See our complete analysis for Target

How Target Started In Canada And What Led To Its Demise

Target had high hopes from Canada when early in 2011, it announced the plans to buy leases for 220 Zellers stores (a major discount department chain at that time) for C$1.82 billion. Later, the company revealed that it had acquired leases for only 189 Zellers locations, and was in the process of renovating them. In March 2013, Target finally launched its first three test stores, and ended the year with a massive fleet of 124 locations. When the company announced the discontinuation of its Canadian operations, it had 133 stores operational.

Target believed that it was a popular brand name in the country, but it may have failed to comprehend the fact that serving Canadian buyers is a difficult task, despite the similarity in their taste with American consumers. Cross-border shopping in Canada is very popular due to duty free exemption. Due to this, Canadian buyers cross the border and buy products at cheaper prices in the U.S. Offering products at similar rates in Canada is difficult, due to high transportation and distribution costs, and difference in tax rates and duties. What Target offered in Canada proved to be too expensive for consumers and the retailer’s sluggish supply chain made things worse. Due to Canadian packaging laws, protectionist tariffs on certain food products and exclusive wholesale agreements, Target’s U.S. network could not serve its Canadian business. Hence, the retailer had established a fresh supply chain network for Canada, which was inefficient.

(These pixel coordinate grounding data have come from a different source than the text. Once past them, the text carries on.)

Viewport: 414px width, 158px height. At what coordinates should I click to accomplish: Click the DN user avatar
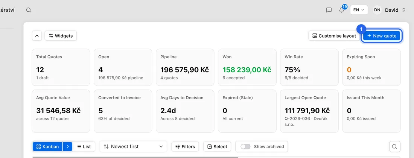(x=377, y=10)
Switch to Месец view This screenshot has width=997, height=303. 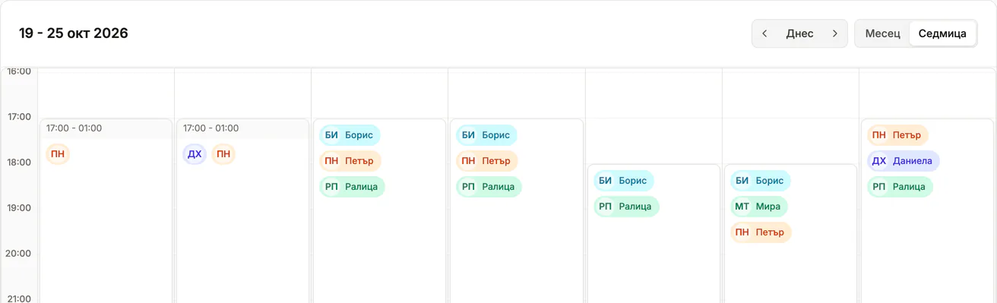[x=882, y=33]
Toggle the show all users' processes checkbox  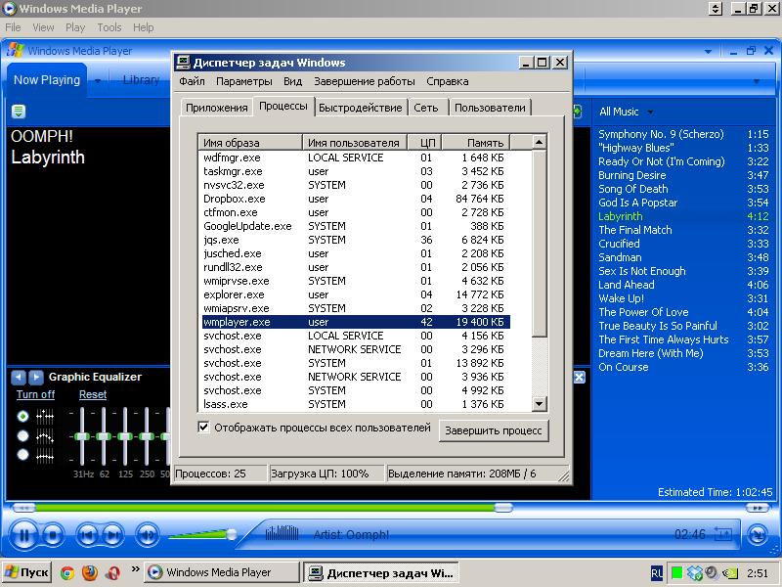204,428
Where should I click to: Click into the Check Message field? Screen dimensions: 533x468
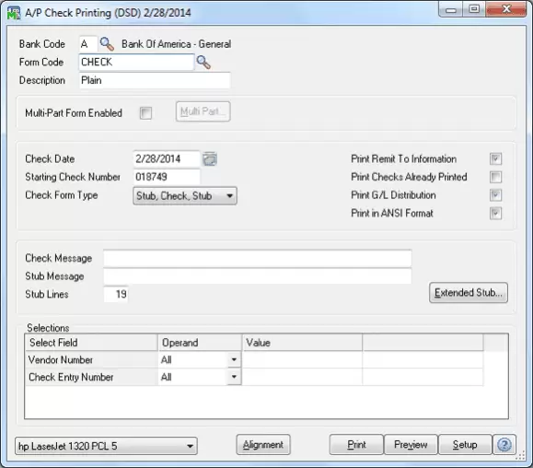coord(258,258)
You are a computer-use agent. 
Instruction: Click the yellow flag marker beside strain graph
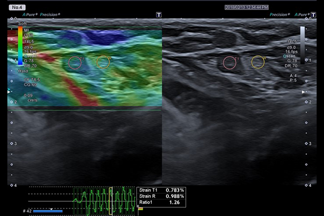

According to a survey conducted by Forum Research in 2013, only 27% of the customers polled were “very satisfied” with their experience at Target. Others felt that the products were too expensive and the retailer was unable to meet customer demand, as a lot of products were out of stock. Products that were in-stock, weren’t inline with the customer preferences. As a result, the company had to usher heavy markdowns to clear its store inventory, which in turn reduced its gross margins. With paltry gross profits, high start-up costs including compensation, benefits and third-party service expenses, Target Canada reported significant losses for consecutive years.

The Exit

Soon after Brian Cornell joined Target, he began reviewing the company’s loss making Canadian business, in order to come up with some relevant strategies. However in a recent update, he stated that “we were unable to find a realistic scenario that would get Target Canada to profitability until at least 2021”. Another six years of losses would have meant that the company would be burning a significant portion the cash generated from its U.S. business, which itself is struggling. Hence, rather than spending on Canada, it makes sense for the management to focus solely on the U.S. business. Target believes that this decision will have a positive impact on its earnings going forward, and hence shareholders should not worry about the company’s sudden exit from North of the border.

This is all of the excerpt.